Required work = Only the lines below, from the one with "Task: Confirm selection with the OK button" through the one with "Screen dimensions: 129x229", are to be written out, exactly.

───── Data supplied ─────

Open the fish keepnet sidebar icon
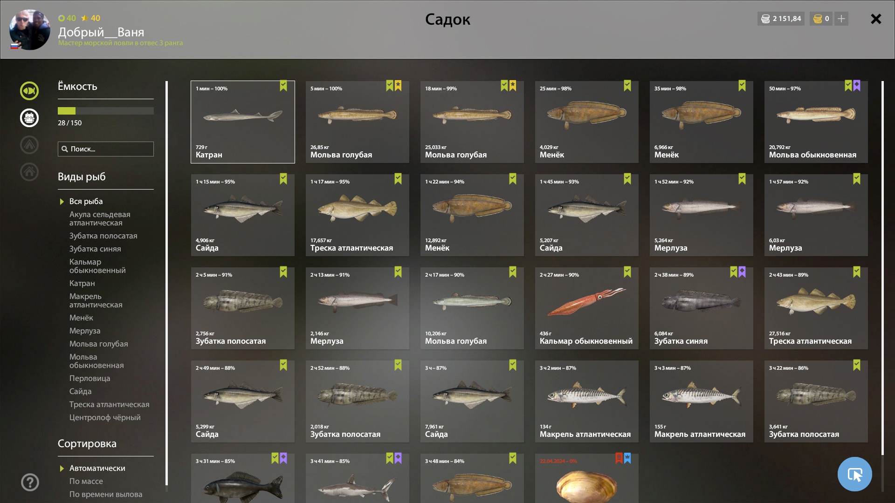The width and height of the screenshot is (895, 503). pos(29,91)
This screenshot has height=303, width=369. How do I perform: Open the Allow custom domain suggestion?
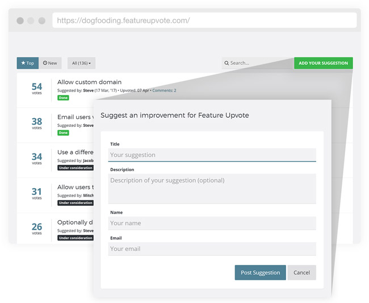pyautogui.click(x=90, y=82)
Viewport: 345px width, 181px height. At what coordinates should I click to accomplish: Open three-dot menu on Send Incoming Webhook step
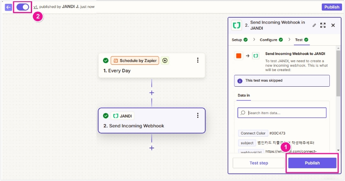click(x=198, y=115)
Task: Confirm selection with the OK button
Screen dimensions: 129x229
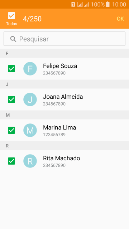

─────
───── Data supplied ─────

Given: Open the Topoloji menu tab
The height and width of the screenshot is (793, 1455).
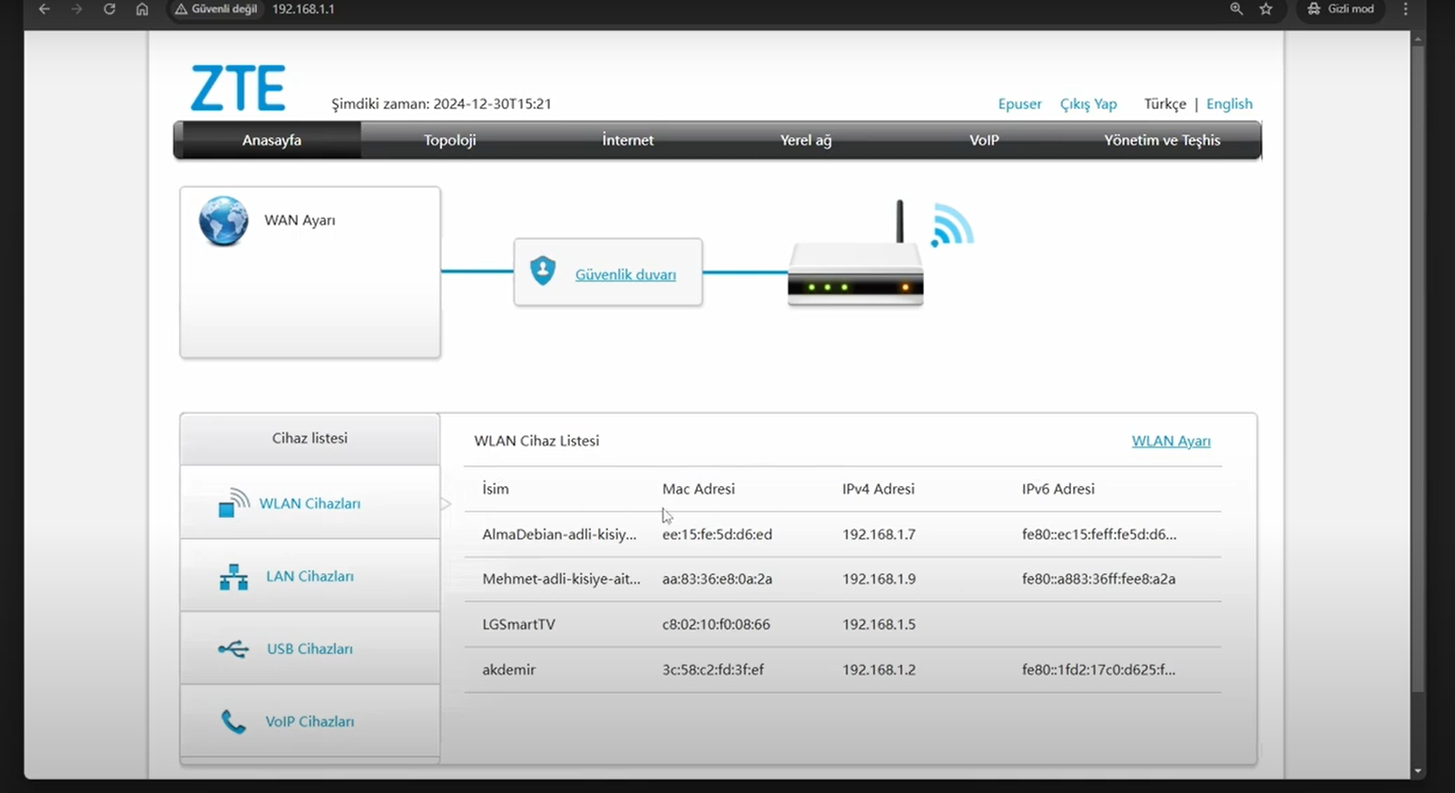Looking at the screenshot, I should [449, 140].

─────

Result for this exercise =
Task: Confirm selection with the OK button
Screen dimensions: 129x229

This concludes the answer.